This PR adds support for padding to avoid false sharing.
OCaml Stdlib recently got added a way allocate cache-aligned atomics. To mirror the development, the Loc module is extended with a make_contended function. However, the approach in this PR is to add an optional boolean argument padded to relevant constructor functions, i.e. Loc.make ~padded:true.
Why not name the argument contended? False sharing is a specific kind of contention. However, you can have contention even when you don't have false sharing simply because the same location is being accessed by multiple domains / cores. Using make_contended doesn't help with that at all and the term contended is potentially misleading.
This PR also makes data structures use padded locations and also pad other parts where it should be advantageous using multicore-magic.

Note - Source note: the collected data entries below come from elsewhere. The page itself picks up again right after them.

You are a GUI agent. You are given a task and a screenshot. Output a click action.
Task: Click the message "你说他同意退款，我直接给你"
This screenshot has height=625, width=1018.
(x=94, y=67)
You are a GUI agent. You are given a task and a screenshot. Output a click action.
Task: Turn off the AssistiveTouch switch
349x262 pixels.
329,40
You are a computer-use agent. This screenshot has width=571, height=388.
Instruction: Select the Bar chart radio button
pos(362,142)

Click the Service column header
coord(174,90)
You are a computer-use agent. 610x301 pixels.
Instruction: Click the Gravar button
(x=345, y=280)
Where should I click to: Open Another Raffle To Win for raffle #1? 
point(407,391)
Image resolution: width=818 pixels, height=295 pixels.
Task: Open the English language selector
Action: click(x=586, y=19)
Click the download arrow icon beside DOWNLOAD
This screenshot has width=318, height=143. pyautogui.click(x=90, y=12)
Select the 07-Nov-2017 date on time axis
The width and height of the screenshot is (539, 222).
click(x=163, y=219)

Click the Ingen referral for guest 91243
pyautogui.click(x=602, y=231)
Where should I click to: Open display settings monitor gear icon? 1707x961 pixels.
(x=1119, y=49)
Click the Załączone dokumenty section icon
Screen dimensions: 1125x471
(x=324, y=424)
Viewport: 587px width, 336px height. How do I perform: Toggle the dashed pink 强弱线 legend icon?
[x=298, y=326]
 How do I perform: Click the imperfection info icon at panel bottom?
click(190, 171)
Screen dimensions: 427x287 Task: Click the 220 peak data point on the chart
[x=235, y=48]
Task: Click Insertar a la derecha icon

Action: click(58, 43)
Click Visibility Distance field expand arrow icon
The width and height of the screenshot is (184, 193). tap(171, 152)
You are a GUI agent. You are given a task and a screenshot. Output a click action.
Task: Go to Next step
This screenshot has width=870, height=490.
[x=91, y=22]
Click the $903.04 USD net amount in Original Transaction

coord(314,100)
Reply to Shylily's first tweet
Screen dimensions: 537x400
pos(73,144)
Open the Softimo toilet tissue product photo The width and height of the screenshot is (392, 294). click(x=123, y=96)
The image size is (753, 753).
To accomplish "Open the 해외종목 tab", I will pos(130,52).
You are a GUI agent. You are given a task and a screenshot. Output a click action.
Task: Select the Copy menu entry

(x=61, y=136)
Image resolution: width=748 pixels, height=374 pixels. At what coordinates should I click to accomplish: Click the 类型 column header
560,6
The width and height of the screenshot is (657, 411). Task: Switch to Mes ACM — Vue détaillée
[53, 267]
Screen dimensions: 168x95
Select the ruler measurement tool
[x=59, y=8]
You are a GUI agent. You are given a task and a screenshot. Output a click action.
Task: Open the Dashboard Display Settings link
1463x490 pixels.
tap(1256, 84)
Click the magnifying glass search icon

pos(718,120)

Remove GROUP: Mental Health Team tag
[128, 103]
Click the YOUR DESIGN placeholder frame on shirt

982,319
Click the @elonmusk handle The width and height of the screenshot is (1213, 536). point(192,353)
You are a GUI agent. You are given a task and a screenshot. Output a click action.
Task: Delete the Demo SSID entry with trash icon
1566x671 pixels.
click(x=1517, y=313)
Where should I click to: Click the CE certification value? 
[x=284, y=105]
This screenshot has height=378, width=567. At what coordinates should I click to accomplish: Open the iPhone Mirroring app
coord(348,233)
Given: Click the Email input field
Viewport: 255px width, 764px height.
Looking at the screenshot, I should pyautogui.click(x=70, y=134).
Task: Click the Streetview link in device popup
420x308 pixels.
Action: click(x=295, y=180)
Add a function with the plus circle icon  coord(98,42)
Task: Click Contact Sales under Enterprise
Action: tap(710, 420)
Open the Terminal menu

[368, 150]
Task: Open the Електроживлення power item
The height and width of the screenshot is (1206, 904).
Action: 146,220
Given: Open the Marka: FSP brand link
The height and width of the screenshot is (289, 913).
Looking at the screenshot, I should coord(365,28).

For background, false sharing has absolutely nothing to do with atomics per se. False sharing happens whenever there is at least one core writing and other cores accessing (reading or writing) something that happens to map to the same cache line (aligned region of memory). It doesn't have to involve atomics at all. The word being written to could just be a regular mutable record field (to which no other core has access to) and the other cores might just be reading fields of immutable records that happen to be in the same cache line. This is something that happens very easily and even commonly. I've had to work around these issues regularly while trying to optimize and benchmark multicore OCaml code.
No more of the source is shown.